Advantages of Income-Driven Repayment Plans
Lowers monthly repayments and makes them more manageable
This is the primary reason most borrowers enroll in the IDR program. If you’re looking for a way to lower the monthly payments on your federal student loans and do not want to refinance with a private lender, IDR plans are the best alternative. The advantage income-driven repayment plans over refinancing is that they lower your monthly payments while still protecting your federal loan benefits.
Adjusts monthly repayments when your income or family size changes
When you enroll in the IDR program, your monthly repayments are based on your income and family size at the time of enrollment. If your income or family size changes in a few years, you can recertify your IDR plan. Showing proof of the change will recalculate your monthly payments accordingly. This can be very useful if your income decreases or you welcome a new baby into the family and need to lower your monthly payments even more.
Payments could be $0
If your adjusted gross income is lower than a certain percentage of the poverty line (it’s different for different plans), your monthly repayments may be set to $0. That payment of $0 still counts toward loan forgiveness.
The remaining balance may qualify for student loan forgiveness
Depending on which income-based repayment plan you choose and the date you first took the loan, you may qualify for student loan forgiveness after 20 to 25 years of on-time payments. In a recent post-COVID statement it was further announced that forgiven amounts won’t be liable to federal income tax at least through 2025.
Can be a life-saver if you’re unemployed
If you have no income coming in and you’ve already used up your economic hardship deferment, unemployment determent and forbearances, an IDR plan can be an absolute life-saver. Since monthly repayments are based on your income, $0 income means you’re payments will also be set to $0. This allows you to use your limited recourses for other urgent expenses.
There’s no negative impact on credit scores
Even if your payment is set to $0, it will be reported to the credit bureaus as an on-time payment. This is a huge advantage as it allows you to continue building your credit score making it easier for you to qualify for low-cost loans later.
Downsides Of Income-Driven Repayment Plans
You’ll take longer to repay your federal student loans
The lower monthly payments will stretch the standard 10-year repayment plan to about 20 to 25 years depending on the plan you choose.
Higher interest accrues on the longer loan term
While lower monthly payments make them more affordable, more interest accrues over the longer term. By the time you clear the debt completely using an IDR plan, you will have paid much more than you would with the standard 10-year plan.
The total loan balance could increase
If your student loan balance is very high, your monthly loan payments may be lower than the new interest that accrues every month. In that case, the interest goes unpaid and is added to your balance in what is called negative amortization. This causes the loan balance to increase instead of reduce.
Your income may be too high to qualify
You may want to lower your monthly repayments for a number of reasons other than a low monthly income. However, if your income is above the minimum set by the federal government then your application won’t be approved.
Should You Consider Income-Based Repayment To Lower Your Monthly Costs?

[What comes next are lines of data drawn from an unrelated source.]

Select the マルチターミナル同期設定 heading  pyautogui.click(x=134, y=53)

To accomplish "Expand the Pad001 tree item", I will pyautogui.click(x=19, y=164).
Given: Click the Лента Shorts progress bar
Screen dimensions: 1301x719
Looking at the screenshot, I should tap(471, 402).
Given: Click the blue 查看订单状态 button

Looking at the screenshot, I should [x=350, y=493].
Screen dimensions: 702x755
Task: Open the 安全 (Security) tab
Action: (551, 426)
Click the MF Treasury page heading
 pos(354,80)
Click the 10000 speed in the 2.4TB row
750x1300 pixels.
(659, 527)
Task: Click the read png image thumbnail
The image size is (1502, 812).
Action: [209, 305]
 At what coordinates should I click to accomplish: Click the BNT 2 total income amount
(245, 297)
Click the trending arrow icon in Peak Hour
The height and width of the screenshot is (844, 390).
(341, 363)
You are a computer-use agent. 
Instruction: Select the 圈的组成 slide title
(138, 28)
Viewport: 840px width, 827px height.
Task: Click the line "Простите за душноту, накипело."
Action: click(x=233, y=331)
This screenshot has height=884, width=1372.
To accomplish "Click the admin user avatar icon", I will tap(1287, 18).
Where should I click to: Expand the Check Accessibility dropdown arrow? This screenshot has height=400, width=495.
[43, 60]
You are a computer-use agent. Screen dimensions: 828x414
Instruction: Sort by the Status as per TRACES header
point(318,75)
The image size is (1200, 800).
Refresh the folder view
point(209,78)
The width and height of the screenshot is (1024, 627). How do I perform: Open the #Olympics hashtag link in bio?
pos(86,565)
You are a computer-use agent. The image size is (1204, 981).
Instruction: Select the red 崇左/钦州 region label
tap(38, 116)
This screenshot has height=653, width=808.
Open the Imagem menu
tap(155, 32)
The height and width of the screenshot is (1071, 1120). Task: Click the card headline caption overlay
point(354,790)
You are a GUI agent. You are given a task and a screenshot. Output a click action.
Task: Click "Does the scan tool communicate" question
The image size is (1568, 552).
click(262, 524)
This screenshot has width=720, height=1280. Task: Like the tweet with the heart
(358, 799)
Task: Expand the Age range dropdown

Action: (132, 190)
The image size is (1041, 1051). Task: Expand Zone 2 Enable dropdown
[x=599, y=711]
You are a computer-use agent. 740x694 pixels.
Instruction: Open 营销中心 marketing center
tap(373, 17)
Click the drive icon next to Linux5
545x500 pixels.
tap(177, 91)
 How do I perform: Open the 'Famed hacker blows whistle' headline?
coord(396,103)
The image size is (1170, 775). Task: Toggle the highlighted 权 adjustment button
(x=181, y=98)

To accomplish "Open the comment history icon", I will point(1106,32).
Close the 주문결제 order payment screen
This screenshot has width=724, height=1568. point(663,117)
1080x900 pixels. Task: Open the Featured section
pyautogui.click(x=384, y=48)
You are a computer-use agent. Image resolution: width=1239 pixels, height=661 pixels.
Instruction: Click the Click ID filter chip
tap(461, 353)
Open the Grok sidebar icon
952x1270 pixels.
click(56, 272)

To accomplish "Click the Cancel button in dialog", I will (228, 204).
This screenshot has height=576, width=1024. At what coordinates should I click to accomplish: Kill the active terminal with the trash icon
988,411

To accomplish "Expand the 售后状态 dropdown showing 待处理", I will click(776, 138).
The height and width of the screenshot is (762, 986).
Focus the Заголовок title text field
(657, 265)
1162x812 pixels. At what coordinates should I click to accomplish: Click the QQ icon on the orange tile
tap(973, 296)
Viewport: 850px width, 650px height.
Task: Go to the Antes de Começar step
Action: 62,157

Income-driven repayments plans are definitely a good option to lower your monthly costs. However, if you don’t think you’ll need the protections of the federal loans, refinancing may be a better option especially if your credit score has improved.
With federal loans, when you switch from a standard repayment plan, only your monthly payments change. Your interest rate remains the same. With refinancing, the monthly payments and interest rates change. Calculating your interest rates will be based on your credit score. A higher score will qualify you for a lower rate when you refinance, which translates to higher savings.